It soft-links something to something. For example a directory can only be soft-linked. It simply creates a link upon usage of which you will be directed to a directory it is linking to. You can also use link to link and unlink to unlink instead.

Imagine you write an application and want it to perform some tasks in /usr/src/linux (read some headers from there). You do not know what kernel versions exactly are installed there, those can be /usr/src/linux-2.4.20 or /usr/src/linux-2.6.2. This is what now links for. You simply create a reference directory to an exact directory (the reference directory links to the exact directory). This way you can direct the application to use kernel headers of your choice. It is like a variable. You can have /usr/src/linux for your current kernel, /usr/src/linux-2.4 for a 2.4 series kernel, /usr/src/linux-2.6 for a 2.6 series kernel, /usr/src/linux-dev for the development series kernel (and so forth - you decide).
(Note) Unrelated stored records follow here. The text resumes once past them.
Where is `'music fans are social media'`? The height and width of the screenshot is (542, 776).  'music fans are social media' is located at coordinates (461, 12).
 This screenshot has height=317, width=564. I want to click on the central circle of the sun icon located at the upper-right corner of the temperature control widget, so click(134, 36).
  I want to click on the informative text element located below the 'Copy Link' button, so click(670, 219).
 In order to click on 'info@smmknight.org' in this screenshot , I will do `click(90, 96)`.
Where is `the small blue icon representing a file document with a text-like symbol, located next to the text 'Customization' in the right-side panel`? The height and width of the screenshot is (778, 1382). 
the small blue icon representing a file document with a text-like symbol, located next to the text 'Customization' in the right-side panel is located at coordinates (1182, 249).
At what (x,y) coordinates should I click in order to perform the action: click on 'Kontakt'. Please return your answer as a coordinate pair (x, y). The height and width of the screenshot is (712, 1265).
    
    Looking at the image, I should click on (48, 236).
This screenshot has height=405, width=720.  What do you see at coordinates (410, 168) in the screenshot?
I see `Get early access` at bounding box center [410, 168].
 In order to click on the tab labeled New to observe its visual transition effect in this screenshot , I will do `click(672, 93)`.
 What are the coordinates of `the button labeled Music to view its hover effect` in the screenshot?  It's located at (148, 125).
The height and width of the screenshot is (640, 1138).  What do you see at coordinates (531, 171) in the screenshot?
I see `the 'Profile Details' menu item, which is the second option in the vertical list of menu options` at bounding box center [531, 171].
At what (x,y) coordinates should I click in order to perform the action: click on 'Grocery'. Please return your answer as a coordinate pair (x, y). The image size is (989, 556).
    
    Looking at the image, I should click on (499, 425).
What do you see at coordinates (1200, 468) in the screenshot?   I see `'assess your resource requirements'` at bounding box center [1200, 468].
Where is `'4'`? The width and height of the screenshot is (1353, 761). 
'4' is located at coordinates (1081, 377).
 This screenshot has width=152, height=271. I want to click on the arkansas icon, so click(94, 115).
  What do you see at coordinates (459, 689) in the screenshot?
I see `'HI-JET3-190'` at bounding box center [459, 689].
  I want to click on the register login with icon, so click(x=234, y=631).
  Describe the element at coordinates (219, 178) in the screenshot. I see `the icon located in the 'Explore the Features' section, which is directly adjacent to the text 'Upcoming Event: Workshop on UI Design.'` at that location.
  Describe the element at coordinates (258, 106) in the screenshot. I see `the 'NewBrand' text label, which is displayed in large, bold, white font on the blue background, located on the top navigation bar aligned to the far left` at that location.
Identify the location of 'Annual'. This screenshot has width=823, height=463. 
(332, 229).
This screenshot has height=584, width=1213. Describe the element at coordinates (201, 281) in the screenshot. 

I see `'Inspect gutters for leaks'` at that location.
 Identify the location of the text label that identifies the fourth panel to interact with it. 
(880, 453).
It is also very useful when you need a file/directory to have more than one name and be accessible via them.

I hope that's enough without too much technical stuff, if not request more!  :Smile: 

----------

## sobers_2002

hey thankz 4 that!!!! no it wasnt beyond me   :Wink:   :Wink:   :Wink:  what i exactly wanted 2 know was whether this creates ny impact on the running kernel???? i mean as identified by the system..

----------

## neonik

The presently running kernel is determined by the bzImage file in /boot/ (kernel compressed image). Its modules are located in /lib/modules/`uname -r`/. Those in /usr/src/ are only sources that have no direct impact on your loaded kernel. After building it does still contain all the builds in the appropriate format which you can re-install on purpose; and it also contains headers that are referred to as userspace kernel headers (if I'm not wrong on that).

You will however need to have the right link set (read: /usr/src/linux linking to your current kernel sources) when you build any kernel modules/drivers like nvidia-kernel or firewalls dependent on kernel modules.

----------

## sobers_2002

hey thankz a lot!!!!!!!! a few more doubts  :Embarassed:   :Embarassed: 

when comp boots in 2.6.5 i get the following errors

1.> calculating module dependencies....failed

2.> unable to locate setfont executable(common 2 both kernels)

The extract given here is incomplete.